» **Records for the task**
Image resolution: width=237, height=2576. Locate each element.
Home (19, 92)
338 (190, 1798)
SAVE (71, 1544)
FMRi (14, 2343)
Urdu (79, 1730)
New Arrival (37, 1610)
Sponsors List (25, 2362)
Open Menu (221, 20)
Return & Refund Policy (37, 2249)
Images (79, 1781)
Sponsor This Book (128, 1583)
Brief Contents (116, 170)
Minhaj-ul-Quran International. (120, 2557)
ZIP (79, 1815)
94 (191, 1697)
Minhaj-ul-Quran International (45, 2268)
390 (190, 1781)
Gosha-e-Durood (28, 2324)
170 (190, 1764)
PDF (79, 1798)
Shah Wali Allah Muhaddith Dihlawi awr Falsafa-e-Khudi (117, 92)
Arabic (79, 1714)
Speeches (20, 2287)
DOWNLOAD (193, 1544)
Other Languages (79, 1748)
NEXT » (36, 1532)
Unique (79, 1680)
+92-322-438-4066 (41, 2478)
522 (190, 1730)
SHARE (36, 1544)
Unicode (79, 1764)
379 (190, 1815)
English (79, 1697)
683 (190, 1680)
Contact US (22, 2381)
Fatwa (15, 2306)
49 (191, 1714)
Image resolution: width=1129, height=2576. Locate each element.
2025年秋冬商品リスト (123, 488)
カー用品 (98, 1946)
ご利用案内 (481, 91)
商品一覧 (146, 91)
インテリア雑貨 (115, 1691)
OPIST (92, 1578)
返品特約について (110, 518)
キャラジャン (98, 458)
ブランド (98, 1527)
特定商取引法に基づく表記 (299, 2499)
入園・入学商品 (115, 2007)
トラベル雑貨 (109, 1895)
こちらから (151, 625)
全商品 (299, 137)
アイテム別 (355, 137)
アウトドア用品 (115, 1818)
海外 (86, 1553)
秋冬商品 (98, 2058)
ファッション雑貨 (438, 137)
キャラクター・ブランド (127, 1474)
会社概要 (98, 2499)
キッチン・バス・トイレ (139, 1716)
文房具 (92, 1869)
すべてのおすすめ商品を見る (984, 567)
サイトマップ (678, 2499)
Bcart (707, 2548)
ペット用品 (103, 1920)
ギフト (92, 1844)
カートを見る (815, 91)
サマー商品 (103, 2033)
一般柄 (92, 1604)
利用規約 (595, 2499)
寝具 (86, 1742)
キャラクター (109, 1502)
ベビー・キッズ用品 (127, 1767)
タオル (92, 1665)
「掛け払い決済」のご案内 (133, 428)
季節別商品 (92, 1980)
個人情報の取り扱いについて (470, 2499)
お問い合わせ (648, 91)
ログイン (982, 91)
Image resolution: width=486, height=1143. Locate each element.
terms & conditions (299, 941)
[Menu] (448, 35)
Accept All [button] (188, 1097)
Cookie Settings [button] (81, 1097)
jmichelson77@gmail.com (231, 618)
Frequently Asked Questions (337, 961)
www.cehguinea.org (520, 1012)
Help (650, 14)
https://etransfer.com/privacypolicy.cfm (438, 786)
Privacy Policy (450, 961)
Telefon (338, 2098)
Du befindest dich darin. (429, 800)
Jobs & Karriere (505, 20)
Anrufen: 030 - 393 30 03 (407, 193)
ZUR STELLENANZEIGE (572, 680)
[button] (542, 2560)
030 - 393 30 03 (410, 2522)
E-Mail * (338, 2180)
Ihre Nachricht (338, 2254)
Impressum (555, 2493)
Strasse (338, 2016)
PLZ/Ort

» **Set problem**
Convert every line of the items above into a JSON array of strings, with one string per line and no entries for blank lines.

» **Response for this exercise**
[
  "Image resolution: width=237, height=2576. Locate each element.",
  "Home (19, 92)",
  "338 (190, 1798)",
  "SAVE (71, 1544)",
  "FMRi (14, 2343)",
  "Urdu (79, 1730)",
  "New Arrival (37, 1610)",
  "Sponsors List (25, 2362)",
  "Open Menu (221, 20)",
  "Return & Refund Policy (37, 2249)",
  "Images (79, 1781)",
  "Sponsor This Book (128, 1583)",
  "Brief Contents (116, 170)",
  "Minhaj-ul-Quran International. (120, 2557)",
  "ZIP (79, 1815)",
  "94 (191, 1697)",
  "Minhaj-ul-Quran International (45, 2268)",
  "390 (190, 1781)",
  "Gosha-e-Durood (28, 2324)",
  "170 (190, 1764)",
  "PDF (79, 1798)",
  "Shah Wali Allah Muhaddith Dihlawi awr Falsafa-e-Khudi (117, 92)",
  "Arabic (79, 1714)",
  "Speeches (20, 2287)",
  "DOWNLOAD (193, 1544)",
  "Other Languages (79, 1748)",
  "NEXT » (36, 1532)",
  "Unique (79, 1680)",
  "+92-322-438-4066 (41, 2478)",
  "522 (190, 1730)",
  "SHARE (36, 1544)",
  "Unicode (79, 1764)",
  "379 (190, 1815)",
  "English (79, 1697)",
  "683 (190, 1680)",
  "Contact US (22, 2381)",
  "Fatwa (15, 2306)",
  "49 (191, 1714)",
  "Image resolution: width=1129, height=2576. Locate each element.",
  "2025年秋冬商品リスト (123, 488)",
  "カー用品 (98, 1946)",
  "ご利用案内 (481, 91)",
  "商品一覧 (146, 91)",
  "インテリア雑貨 (115, 1691)",
  "OPIST (92, 1578)",
  "返品特約について (110, 518)",
  "キャラジャン (98, 458)",
  "ブランド (98, 1527)",
  "特定商取引法に基づく表記 (299, 2499)",
  "入園・入学商品 (115, 2007)",
  "トラベル雑貨 (109, 1895)",
  "こちらから (151, 625)",
  "全商品 (299, 137)",
  "アイテム別 (355, 137)",
  "アウトドア用品 (115, 1818)",
  "海外 (86, 1553)",
  "秋冬商品 (98, 2058)",
  "ファッション雑貨 (438, 137)",
  "キャラクター・ブランド (127, 1474)",
  "会社概要 (98, 2499)",
  "キッチン・バス・トイレ (139, 1716)",
  "文房具 (92, 1869)",
  "すべてのおすすめ商品を見る (984, 567)",
  "サイトマップ (678, 2499)",
  "Bcart (707, 2548)",
  "ペット用品 (103, 1920)",
  "ギフト (92, 1844)",
  "カートを見る (815, 91)",
  "サマー商品 (103, 2033)",
  "一般柄 (92, 1604)",
  "利用規約 (595, 2499)",
  "寝具 (86, 1742)",
  "キャラクター (109, 1502)",
  "ベビー・キッズ用品 (127, 1767)",
  "タオル (92, 1665)",
  "「掛け払い決済」のご案内 (133, 428)",
  "季節別商品 (92, 1980)",
  "個人情報の取り扱いについて (470, 2499)",
  "お問い合わせ (648, 91)",
  "ログイン (982, 91)",
  "Image resolution: width=486, height=1143. Locate each element.",
  "terms & conditions (299, 941)",
  "[Menu] (448, 35)",
  "Accept All [button] (188, 1097)",
  "Cookie Settings [button] (81, 1097)",
  "jmichelson77@gmail.com (231, 618)",
  "Frequently Asked Questions (337, 961)",
  "www.cehguinea.org (520, 1012)",
  "Help (650, 14)",
  "https://etransfer.com/privacypolicy.cfm (438, 786)",
  "Privacy Policy (450, 961)",
  "Telefon (338, 2098)",
  "Du befindest dich darin. (429, 800)",
  "Jobs & Karriere (505, 20)",
  "Anrufen: 030 - 393 30 03 (407, 193)",
  "ZUR STELLENANZEIGE (572, 680)",
  "[button] (542, 2560)",
  "030 - 393 30 03 (410, 2522)",
  "E-Mail * (338, 2180)",
  "Ihre Nachricht (338, 2254)",
  "Impressum (555, 2493)",
  "Strasse (338, 2016)",
  "PLZ/Ort"
]